LINDELOF: Yeah. I’ve read most of Tom’s books and a number of his short stories – BAD HAIRCUT, certainly ELECTION, THE ABSTINENCE TEACHER, LITTLE CHILDREN I love, and he just released a great collection of short stories that I read over the holidays. What attracted me to THE LEFTOVERS was in the New York Times Book Review. I saw that Stephen King, of all people, was reviewing THE LEFTOVERS and it just felt like that was the moment that the stars aligned.

AX: Does the working relationship with Tom Perrotta conform to your expectations of what it would be like?

LINDELOF: I think I have a sense of all authors as being non-collaborative and very precious and super-intellectual and most of the things that they say go way over my head, and they have little patches on their blazers on their elbows. I don’t know if Tom owns a blazer like that, but I’ve found him to be incredibly collaborative, really generous, considering there’s nothing more personal than sharing your story with someone else, and I know this is what you’re supposed to say, but I do think traditionally the author gets pushed aside and the person who’s adapting it says, “I need to basically be alone in this room with your wife. You’re not going to want to know what’s happening in here.” But I want Tom to watch and participate [laughs].

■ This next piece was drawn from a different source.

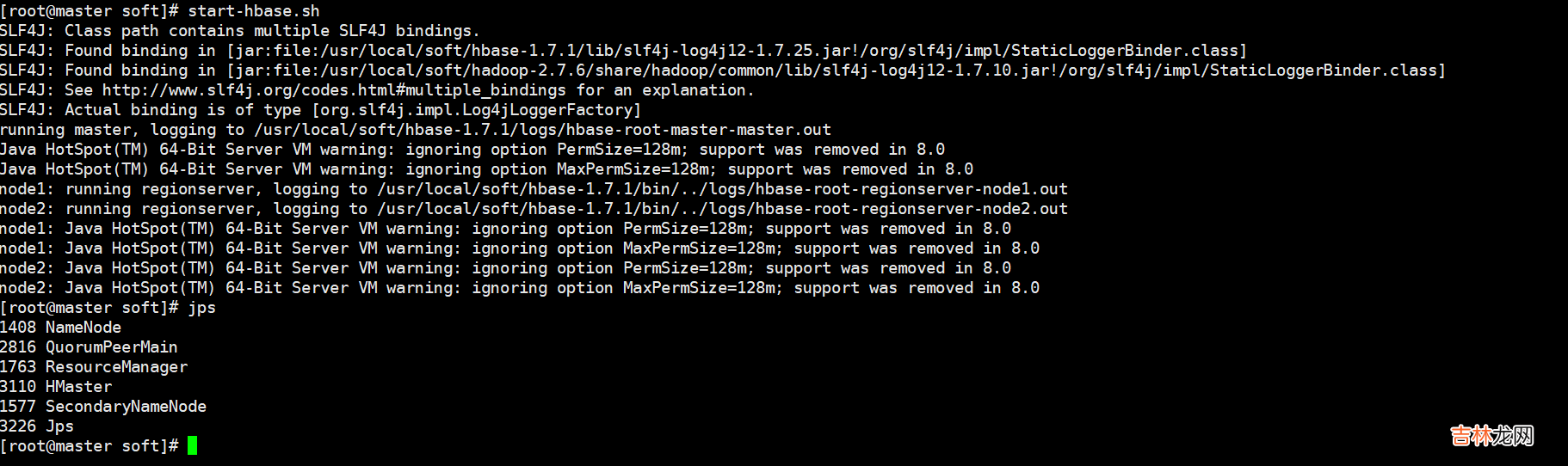Click the SecondaryNameNode process entry
This screenshot has height=466, width=1568.
pos(126,407)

AX: Do you feel THE LEFTOVERS has some existential mystery components in common with LOST?

LINDELOF: All I can say is, I didn’t want to do LOST again, but the things that drew me to the premise of LOST are the same things that drew me to this premise, and I hope that the viewing experience is not completely and totally dependent on the resolution of this show. I feel like LOST was very much presented as a mystery show. It had characters on the show that were actively trying to determine what the island was, why they had been brought to the island, what the purpose of it all was, and therefore the show had to present some version of those answers, but it’s not my place to say that there was an empirical response to LOST. I know there were a lot of people who were frustrated with the way the show ended, there were other people who were not frustrated with the way the show ended, and there were a lot of people who gave up before the show ended. I think the same will be true of THE LEFTOVERS, and there’s no way that I could guarantee otherwise.

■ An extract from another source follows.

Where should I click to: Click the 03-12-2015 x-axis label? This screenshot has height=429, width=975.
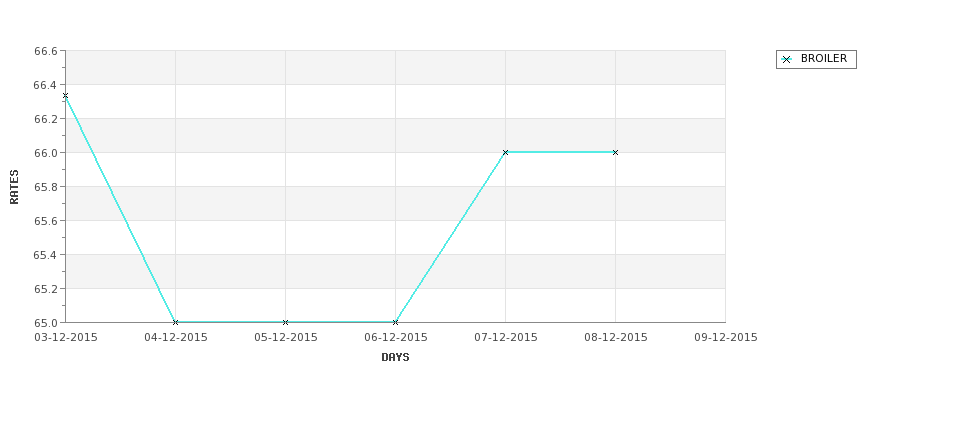point(66,338)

AX: You’ve said THE LEFTOVERS has pushed you outside your comfort zone. How did it do that?

LINDELOF: Well, first off, I think the idea that this is a straight-up adaptation. It’s a book that I loved, and coming to Tom and saying, “Can we play together in your world, and here are some ideas that I have, and what do you think of them?” definitely puts me outside of my comfort zone, because I’ve not really adapted [other material for] television before. [There is a question of] how much story is there here? It’s a novel, so technically speaking, this could have been a movie if you just straight-up adapted the novel. What makes it a TV series? And with the LOST legacy, how long should it go on? How many episodes of THE LEFTOVERS should there be? Where does the frustration point start to set in? I think that the comfort zone is essentially, I am stepping back into that abyss that many would argue burned me last time, but for me, it was one of the most thrilling experiences of my life. And while I think there are going to be a lot of new surprises along the way, I get turned on creatively by what I get turned on creatively by, and I have a type of TV shows.

AX: While the mysteries are being explored, will the viewers be simply engrossed in the overall world of THE LEFTOVERS?

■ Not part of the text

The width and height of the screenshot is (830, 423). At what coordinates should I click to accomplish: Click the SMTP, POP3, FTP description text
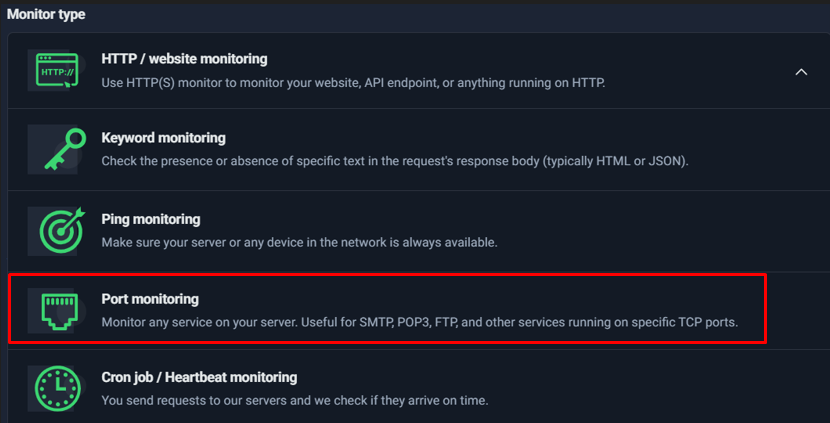click(419, 322)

LINDELOF: That’s my hope. I do think that the show would be neglect[ful] in not examining the mystery of where everybody went and what happened to them. In the show, there are going to be characters who are interested in finding more out about that, but the show is much more focused on the present than it is in the past. I’m much more interested in, “Are we going to get attacked by terrorists again?” versus, “Who are the terrorists responsible for this act?”

AX: Some of the characters believe the disappearance of two percent of the population means this is the Rapture. Is the reason people think it might be the Rapture is that all of the people who disappeared were noticeably good people and the people who remain are jerks?

LINDELOF: The reason that some people think it’s the Rapture is that the Rapture is the only preexisting concept that could possibly explain this phenomenon, but when they try to attach, “Okay, so what are the rules of the Rapture?”, an immense debate breaks out, because even amongst evangelicals, the idea of what’s the Rapture, what’s the timing of the Rapture – we know that it’s a lead-up to the End of Days, but it does seem to have this idea in mind of, the people who disappear were all really good people, but a lot of a**holes went, too, and not just a**holes, but really, really bad people. So is the idea that there’s a moral judgment in play, but our idea of morality is slightly skewed, so these things that we think are good and bad, like not cheating on your wife or murdering people, may not be that big of a deal to whoever decided to make this cut.

AX: So nobody’s going to mistake THE LEFTOVERS for LEFT BEHIND?

LINDELOF: I think it’s playing in a much different world than LEFT BEHIND. You might hear the word “Antichrist,” but in an entirely different context.

AX: Are you committed to the same eventually ending for the series that is in the LEFTOVERS book?

LINDELOF: I don’t want to say whether we’re going to do that ending or not do that ending on the show, but I can say that the ending of the book is not the ending of the series. I think we’ll be moving past the ending in the book fairly quickly in terms of the life of the series, so the idea of the story that we’ve talked about for the series THE LEFTOVERS definitely extends beyond the ending that’s currently in Tom’s book.

AX: Do you know how many seasons, or how many episodes, you want to do of THE LEFTOVERS?

LINDELOF: It’s definitely a thought. I don’t think I ever would have taken on another serialized drama like this if I didn’t have some sense of what that was. I do think it’s kind of arrogant to say before anybody has even seen the show, “I only want to do forty episodes of THE LEFTOVERS,” but I do feel like the number of episodes in this show is more akin to a BREAKING BAD than it is to a LOST. Actually, BREAKING BAD did as many seasons as LOST, but almost half as many episodes – slightly more than half.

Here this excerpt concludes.